#### Stated task:
Render every line of the records below as a numbered list. Skip blank lines and leave out the pictures.

#### Stored entries:
☆ ☆ ☆ ☆ ☆

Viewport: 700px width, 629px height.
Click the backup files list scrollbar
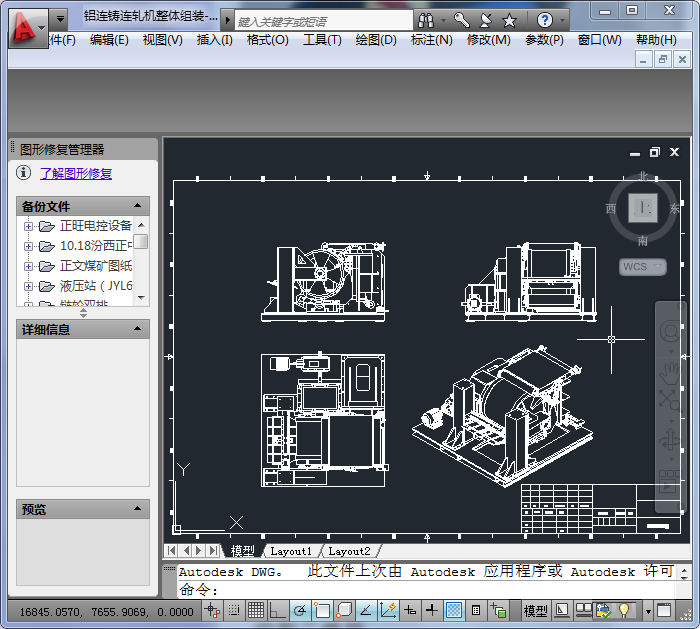pyautogui.click(x=141, y=260)
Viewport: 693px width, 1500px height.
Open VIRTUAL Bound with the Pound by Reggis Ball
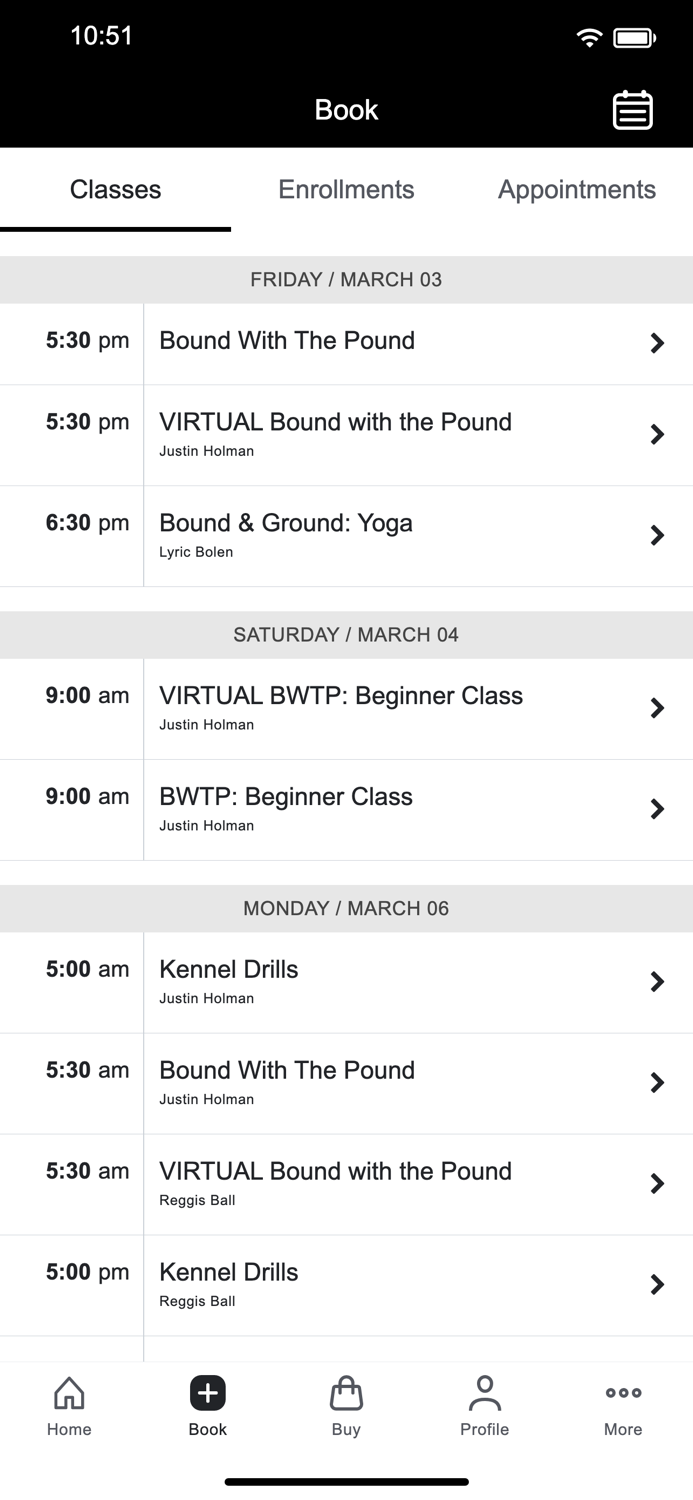335,1183
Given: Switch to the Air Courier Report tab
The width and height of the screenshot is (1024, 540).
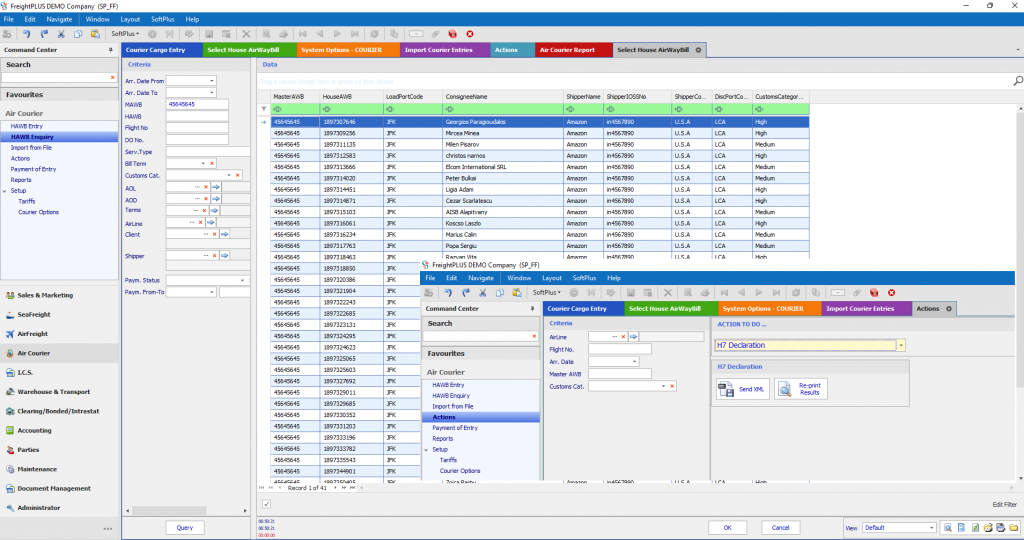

☆ ☆ ☆ ☆ ☆

#### Response:
1. Viewport: 700px width, 629px height.
2. Click the backup files list scrollbar
3. pyautogui.click(x=141, y=260)
4. Viewport: 693px width, 1500px height.
5. Open VIRTUAL Bound with the Pound by Reggis Ball
6. 335,1183
7. Given: Switch to the Air Courier Report tab
8. The width and height of the screenshot is (1024, 540).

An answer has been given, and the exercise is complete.